TASK BRIEF: Report every line below that carries the word "will".

━━━ DATA ━━━

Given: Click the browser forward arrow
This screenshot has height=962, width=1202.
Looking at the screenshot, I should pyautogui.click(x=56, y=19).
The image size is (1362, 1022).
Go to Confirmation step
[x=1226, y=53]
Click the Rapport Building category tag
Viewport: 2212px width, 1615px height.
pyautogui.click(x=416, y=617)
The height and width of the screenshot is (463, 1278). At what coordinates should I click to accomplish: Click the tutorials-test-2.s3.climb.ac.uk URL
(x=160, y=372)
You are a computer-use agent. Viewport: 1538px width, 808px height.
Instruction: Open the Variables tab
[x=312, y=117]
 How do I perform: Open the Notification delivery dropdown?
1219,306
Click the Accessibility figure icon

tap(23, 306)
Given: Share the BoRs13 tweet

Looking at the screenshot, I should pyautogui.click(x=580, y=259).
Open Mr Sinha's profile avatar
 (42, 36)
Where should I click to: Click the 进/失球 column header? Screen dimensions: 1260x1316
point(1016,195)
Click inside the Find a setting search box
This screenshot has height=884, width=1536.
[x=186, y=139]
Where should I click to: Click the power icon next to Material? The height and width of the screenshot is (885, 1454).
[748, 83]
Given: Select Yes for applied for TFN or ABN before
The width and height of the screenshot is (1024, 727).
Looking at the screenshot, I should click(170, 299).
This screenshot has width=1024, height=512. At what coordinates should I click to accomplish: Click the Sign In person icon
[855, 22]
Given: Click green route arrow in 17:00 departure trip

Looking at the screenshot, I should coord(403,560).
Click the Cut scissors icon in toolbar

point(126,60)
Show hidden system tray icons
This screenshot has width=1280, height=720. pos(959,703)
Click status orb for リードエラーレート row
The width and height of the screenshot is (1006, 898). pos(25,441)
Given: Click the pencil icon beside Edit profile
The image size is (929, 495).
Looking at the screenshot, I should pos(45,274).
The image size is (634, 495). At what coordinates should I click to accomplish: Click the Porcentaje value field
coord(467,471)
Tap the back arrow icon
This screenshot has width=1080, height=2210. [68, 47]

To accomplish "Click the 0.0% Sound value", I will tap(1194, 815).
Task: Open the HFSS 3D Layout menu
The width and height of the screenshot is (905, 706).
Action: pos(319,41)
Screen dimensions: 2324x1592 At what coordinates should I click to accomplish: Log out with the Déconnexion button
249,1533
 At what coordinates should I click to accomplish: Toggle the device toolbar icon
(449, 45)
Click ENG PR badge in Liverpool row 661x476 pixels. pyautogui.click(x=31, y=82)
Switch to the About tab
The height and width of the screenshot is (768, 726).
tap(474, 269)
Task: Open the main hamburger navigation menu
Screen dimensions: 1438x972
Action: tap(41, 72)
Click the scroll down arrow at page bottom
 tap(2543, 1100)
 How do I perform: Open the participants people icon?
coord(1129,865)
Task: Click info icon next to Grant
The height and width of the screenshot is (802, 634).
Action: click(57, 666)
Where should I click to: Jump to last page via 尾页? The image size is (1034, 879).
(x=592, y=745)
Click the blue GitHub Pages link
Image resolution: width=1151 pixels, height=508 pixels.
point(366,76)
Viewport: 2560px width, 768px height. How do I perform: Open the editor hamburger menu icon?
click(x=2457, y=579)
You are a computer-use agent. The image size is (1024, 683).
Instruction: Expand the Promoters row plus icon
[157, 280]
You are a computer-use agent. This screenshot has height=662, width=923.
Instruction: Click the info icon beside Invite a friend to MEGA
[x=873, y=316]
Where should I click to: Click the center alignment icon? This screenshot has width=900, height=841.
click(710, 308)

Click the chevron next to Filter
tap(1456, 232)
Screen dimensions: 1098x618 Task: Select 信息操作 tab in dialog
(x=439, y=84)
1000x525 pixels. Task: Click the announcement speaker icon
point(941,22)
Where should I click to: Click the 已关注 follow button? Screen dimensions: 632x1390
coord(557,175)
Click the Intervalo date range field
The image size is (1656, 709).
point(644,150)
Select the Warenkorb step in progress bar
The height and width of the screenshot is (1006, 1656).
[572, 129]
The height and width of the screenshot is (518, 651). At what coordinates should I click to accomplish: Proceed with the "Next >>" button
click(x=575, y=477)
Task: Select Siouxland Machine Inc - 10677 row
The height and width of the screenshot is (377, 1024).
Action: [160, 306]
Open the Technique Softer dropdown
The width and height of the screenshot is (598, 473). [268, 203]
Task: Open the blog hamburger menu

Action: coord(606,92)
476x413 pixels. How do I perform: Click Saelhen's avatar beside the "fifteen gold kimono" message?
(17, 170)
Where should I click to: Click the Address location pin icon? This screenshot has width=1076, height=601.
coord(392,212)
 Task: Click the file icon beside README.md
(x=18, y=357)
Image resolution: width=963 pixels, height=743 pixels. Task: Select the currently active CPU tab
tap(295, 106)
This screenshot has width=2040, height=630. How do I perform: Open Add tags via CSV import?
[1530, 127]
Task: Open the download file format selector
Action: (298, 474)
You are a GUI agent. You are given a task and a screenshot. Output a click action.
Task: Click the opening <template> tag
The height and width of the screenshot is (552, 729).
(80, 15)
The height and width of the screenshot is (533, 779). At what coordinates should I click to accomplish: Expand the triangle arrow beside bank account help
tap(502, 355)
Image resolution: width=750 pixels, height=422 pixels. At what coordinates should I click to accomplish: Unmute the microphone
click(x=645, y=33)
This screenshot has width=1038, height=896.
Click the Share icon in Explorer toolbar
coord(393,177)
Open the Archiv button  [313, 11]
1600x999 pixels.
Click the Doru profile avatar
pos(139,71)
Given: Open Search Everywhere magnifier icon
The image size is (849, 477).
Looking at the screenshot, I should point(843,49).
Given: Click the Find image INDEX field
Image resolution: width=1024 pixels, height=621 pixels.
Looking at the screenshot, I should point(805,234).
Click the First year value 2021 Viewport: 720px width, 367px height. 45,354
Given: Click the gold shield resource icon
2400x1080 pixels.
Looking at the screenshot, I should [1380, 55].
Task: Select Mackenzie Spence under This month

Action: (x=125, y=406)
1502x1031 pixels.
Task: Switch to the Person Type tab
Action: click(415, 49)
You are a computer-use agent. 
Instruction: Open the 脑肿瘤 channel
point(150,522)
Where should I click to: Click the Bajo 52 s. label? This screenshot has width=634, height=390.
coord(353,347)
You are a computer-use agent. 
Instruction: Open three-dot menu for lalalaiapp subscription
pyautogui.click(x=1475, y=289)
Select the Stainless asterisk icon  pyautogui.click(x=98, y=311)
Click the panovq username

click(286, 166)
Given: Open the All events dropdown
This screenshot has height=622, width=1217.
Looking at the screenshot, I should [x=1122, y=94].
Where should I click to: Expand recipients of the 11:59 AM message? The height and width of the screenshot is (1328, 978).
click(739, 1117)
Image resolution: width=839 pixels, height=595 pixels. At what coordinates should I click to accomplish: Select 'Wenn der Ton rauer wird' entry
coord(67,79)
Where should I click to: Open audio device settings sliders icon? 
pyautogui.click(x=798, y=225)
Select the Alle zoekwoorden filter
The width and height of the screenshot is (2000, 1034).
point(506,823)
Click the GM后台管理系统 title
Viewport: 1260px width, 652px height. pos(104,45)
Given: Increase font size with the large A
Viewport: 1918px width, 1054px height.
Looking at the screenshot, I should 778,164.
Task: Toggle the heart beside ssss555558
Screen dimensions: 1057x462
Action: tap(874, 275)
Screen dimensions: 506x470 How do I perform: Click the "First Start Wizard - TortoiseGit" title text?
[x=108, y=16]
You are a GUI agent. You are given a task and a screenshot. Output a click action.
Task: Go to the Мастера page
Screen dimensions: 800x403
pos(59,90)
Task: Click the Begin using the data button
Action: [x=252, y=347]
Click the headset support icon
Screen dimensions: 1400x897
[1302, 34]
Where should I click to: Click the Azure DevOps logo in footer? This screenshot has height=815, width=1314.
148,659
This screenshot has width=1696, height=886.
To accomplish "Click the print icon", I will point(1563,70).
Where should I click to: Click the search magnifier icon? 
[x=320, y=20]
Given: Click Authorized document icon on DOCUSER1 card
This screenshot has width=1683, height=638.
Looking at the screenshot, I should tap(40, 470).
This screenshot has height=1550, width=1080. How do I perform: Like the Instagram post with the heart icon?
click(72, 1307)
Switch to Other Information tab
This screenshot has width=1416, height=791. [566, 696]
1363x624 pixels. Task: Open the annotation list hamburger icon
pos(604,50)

━━━

SOLUTION:
To accomplish "Click the 0.0% Sound value", I will tap(1194, 815).
To accomplish "Click the print icon", I will point(1563,70).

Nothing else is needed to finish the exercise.